__Task to complete__
Reproduce the records verbatim, starting at the line that contains "Task: Expand the OLAP tree category" and ending with the final line of the records.

───── Input ─────

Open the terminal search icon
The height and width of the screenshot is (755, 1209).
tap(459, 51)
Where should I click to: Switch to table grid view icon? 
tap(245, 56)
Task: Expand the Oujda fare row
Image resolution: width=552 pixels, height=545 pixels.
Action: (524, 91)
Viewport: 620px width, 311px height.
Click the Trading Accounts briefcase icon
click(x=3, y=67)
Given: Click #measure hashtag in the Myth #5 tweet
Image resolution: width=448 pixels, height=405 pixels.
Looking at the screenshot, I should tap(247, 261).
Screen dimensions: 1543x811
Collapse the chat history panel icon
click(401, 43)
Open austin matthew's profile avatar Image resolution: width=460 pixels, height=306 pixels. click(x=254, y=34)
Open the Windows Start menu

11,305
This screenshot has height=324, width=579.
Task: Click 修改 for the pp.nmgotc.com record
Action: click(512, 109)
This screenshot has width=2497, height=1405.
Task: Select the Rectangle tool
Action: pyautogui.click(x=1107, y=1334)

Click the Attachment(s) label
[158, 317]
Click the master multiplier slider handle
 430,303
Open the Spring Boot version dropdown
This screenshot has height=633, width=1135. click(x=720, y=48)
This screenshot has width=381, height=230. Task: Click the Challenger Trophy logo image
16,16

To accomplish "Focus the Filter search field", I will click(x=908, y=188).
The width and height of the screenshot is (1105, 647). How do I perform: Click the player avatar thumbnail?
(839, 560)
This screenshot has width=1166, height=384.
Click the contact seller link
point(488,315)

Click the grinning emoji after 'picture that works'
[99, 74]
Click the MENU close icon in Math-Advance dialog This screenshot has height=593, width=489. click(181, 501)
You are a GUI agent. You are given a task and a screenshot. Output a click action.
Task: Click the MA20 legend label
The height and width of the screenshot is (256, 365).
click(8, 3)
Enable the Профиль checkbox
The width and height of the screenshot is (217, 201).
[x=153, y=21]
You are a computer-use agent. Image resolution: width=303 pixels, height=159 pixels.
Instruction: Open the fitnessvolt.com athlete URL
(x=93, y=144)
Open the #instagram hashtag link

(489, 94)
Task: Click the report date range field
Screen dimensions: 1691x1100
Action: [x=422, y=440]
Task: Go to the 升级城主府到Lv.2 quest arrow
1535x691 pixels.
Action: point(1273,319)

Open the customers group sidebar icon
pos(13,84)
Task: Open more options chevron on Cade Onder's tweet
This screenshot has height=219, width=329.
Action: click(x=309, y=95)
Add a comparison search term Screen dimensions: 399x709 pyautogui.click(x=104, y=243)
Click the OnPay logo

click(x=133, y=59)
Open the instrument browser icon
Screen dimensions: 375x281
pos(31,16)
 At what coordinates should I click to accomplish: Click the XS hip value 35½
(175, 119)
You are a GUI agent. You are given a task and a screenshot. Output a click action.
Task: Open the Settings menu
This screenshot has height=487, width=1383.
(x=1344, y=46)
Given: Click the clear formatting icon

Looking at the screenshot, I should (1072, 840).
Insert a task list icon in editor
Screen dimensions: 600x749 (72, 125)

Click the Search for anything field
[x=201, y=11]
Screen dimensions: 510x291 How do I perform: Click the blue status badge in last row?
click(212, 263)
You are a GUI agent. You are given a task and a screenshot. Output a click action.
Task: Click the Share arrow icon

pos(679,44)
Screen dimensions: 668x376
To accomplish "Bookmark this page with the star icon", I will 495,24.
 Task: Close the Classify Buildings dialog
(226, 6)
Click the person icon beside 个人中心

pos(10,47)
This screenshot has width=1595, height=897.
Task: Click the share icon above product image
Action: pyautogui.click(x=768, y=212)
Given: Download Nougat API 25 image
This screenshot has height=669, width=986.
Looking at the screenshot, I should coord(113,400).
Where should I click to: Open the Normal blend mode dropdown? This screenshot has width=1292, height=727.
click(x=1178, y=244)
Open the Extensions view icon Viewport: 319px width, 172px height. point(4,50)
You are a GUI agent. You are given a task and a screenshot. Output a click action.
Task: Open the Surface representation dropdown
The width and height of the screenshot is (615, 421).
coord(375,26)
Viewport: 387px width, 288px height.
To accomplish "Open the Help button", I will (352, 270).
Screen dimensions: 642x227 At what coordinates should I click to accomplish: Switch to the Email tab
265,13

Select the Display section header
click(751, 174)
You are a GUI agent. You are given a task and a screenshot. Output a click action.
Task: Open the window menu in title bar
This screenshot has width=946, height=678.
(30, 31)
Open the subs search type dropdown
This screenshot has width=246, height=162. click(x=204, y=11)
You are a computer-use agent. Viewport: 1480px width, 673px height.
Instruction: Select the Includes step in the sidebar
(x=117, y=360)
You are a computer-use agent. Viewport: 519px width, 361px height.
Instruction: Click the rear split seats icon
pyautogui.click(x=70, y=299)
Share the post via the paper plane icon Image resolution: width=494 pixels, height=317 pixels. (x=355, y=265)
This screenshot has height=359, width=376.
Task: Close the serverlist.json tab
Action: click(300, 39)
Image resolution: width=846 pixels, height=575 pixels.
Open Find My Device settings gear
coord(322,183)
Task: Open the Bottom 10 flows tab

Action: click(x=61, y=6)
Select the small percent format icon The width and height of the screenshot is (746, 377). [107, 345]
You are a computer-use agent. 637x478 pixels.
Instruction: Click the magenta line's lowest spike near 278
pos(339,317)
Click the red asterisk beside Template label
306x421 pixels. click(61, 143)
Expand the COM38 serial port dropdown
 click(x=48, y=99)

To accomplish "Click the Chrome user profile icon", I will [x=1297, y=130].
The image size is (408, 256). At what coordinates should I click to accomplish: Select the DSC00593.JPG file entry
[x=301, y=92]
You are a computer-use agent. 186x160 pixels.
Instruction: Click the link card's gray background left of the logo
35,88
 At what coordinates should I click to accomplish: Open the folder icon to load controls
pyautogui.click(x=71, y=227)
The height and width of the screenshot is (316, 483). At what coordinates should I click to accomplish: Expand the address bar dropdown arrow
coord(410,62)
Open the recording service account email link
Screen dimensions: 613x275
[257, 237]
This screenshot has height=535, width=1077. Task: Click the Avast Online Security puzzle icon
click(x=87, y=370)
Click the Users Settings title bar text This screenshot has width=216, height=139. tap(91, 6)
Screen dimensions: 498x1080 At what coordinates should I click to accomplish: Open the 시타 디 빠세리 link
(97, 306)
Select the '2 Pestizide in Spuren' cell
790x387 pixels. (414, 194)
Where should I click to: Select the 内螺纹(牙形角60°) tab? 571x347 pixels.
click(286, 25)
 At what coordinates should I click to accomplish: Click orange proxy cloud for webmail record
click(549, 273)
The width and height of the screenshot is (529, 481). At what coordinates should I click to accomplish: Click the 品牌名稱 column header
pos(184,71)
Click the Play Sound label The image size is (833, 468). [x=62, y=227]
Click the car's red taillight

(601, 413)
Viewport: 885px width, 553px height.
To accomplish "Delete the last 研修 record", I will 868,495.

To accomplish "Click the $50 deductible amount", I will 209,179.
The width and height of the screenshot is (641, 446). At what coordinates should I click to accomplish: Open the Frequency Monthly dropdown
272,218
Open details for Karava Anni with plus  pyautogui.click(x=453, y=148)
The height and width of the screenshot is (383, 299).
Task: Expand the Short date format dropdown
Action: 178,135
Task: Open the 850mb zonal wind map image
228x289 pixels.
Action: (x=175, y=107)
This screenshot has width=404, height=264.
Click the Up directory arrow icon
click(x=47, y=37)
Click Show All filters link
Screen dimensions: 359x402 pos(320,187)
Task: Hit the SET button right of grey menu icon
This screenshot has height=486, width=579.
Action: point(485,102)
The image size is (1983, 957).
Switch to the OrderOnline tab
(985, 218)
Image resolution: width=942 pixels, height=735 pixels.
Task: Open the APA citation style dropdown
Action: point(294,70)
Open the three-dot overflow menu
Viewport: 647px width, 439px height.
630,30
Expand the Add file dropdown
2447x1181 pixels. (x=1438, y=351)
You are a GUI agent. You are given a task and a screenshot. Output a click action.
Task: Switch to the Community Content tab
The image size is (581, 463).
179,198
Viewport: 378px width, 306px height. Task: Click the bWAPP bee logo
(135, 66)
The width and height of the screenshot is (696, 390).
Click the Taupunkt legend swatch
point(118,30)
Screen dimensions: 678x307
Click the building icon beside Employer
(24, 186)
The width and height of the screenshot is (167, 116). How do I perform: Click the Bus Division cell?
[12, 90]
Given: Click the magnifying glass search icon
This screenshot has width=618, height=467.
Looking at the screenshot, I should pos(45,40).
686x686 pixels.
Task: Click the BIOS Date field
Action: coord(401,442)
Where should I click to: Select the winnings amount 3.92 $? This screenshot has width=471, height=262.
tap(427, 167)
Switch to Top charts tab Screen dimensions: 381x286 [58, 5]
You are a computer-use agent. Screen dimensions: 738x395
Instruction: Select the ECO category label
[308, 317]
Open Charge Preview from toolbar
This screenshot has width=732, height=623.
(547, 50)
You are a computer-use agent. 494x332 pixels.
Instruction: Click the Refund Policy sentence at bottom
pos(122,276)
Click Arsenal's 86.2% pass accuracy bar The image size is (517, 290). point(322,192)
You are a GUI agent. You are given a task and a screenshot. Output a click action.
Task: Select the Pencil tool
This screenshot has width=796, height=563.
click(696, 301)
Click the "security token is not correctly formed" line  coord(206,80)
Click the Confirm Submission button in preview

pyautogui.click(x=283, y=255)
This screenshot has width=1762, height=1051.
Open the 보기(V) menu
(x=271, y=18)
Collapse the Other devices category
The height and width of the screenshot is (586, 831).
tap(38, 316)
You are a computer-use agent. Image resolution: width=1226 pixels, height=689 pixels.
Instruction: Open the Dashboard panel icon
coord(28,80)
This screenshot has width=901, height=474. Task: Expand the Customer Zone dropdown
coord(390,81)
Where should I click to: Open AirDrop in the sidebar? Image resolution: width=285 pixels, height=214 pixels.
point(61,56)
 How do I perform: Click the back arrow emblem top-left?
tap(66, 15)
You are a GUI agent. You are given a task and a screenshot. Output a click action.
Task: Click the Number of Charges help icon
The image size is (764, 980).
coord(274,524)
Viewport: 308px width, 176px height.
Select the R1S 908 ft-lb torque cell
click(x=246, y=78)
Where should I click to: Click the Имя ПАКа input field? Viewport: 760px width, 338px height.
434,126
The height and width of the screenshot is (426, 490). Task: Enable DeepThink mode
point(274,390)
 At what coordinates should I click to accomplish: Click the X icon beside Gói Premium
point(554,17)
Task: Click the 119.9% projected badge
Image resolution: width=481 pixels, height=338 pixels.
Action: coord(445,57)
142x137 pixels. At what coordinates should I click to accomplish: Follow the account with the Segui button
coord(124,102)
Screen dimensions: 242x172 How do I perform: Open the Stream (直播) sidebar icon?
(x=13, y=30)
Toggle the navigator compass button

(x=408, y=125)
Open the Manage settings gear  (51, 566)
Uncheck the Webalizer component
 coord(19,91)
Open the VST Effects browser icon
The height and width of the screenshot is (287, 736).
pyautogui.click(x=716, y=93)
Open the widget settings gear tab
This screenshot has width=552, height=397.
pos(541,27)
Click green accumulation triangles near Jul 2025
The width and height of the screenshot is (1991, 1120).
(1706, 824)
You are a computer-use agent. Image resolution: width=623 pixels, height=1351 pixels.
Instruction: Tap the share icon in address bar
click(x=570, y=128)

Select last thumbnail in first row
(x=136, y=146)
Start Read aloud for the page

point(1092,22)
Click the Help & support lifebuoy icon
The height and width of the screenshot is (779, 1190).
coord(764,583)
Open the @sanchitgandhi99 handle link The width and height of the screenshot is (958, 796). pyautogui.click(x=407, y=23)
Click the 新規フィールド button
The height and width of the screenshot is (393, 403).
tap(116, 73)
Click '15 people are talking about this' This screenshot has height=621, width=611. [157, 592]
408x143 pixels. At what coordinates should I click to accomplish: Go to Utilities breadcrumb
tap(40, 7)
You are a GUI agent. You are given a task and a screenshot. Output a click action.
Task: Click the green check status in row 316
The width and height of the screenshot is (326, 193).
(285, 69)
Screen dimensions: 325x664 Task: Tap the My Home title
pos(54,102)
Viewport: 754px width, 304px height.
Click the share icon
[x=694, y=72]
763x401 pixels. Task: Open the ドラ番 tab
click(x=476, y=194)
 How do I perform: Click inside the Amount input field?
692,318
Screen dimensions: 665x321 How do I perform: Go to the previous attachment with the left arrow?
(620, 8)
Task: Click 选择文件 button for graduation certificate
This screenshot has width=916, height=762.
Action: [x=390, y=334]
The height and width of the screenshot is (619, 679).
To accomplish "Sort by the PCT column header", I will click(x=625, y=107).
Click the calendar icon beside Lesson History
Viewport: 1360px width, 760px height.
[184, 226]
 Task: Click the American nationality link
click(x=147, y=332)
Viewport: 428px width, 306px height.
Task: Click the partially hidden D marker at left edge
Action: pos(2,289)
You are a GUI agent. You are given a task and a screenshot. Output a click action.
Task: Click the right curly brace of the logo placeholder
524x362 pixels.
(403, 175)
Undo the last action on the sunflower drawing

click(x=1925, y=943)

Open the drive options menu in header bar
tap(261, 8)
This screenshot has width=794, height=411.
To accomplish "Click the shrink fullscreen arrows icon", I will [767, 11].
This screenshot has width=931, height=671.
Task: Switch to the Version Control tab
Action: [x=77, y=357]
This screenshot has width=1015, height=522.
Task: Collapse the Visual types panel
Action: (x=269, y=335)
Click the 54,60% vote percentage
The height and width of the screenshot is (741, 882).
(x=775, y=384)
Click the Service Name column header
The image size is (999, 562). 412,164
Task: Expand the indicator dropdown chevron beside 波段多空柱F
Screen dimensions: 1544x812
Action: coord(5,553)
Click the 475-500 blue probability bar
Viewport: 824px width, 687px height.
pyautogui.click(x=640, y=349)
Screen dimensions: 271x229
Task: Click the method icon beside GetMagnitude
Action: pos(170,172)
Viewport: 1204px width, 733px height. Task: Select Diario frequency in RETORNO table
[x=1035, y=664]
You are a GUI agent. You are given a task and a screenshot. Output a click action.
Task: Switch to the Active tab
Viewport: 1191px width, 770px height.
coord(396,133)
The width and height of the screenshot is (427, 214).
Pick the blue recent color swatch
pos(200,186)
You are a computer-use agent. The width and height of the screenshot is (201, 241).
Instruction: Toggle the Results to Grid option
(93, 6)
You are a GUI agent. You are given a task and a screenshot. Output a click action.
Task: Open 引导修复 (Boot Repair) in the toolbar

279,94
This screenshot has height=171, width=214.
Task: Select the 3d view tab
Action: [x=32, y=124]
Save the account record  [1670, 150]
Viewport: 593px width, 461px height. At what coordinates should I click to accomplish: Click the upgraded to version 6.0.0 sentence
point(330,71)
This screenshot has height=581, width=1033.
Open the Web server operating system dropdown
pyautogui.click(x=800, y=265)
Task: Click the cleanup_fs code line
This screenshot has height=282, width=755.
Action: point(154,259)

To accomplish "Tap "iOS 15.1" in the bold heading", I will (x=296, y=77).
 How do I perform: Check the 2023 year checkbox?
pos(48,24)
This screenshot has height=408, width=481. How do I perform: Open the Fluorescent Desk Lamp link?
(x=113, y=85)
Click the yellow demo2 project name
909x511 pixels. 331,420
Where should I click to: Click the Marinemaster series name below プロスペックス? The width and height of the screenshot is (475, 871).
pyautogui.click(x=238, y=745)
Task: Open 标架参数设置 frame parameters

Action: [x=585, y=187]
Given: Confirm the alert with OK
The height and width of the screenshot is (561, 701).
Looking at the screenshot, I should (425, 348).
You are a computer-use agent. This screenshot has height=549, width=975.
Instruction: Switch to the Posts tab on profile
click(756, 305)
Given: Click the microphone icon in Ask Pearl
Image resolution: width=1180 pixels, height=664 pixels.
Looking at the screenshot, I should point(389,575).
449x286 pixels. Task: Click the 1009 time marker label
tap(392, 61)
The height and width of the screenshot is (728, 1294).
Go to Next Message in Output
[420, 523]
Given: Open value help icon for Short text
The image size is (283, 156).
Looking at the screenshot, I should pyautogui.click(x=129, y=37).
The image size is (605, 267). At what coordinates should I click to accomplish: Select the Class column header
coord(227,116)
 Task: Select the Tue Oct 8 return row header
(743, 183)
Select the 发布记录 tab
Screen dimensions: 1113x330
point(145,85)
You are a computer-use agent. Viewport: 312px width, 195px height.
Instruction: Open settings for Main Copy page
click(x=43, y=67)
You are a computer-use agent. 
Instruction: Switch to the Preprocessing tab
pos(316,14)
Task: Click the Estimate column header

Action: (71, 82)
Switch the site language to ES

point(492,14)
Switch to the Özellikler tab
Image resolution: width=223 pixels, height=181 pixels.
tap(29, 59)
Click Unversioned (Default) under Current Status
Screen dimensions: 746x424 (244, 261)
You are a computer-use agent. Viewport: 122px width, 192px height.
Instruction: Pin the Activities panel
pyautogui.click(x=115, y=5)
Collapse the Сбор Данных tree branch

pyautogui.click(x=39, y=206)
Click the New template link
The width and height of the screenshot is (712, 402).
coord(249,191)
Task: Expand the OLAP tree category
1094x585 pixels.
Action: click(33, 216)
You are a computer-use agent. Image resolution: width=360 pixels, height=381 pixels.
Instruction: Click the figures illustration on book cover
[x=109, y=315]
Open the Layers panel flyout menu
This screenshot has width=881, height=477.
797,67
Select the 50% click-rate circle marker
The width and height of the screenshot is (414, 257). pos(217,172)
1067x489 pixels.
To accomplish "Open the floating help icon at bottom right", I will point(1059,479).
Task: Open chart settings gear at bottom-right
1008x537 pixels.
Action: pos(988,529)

─────

__Right answer__
Task: Expand the OLAP tree category
1094x585 pixels.
Action: click(33, 216)
You are a computer-use agent. Image resolution: width=360 pixels, height=381 pixels.
Instruction: Click the figures illustration on book cover
[x=109, y=315]
Open the Layers panel flyout menu
This screenshot has width=881, height=477.
797,67
Select the 50% click-rate circle marker
The width and height of the screenshot is (414, 257). pos(217,172)
1067x489 pixels.
To accomplish "Open the floating help icon at bottom right", I will point(1059,479).
Task: Open chart settings gear at bottom-right
1008x537 pixels.
Action: pos(988,529)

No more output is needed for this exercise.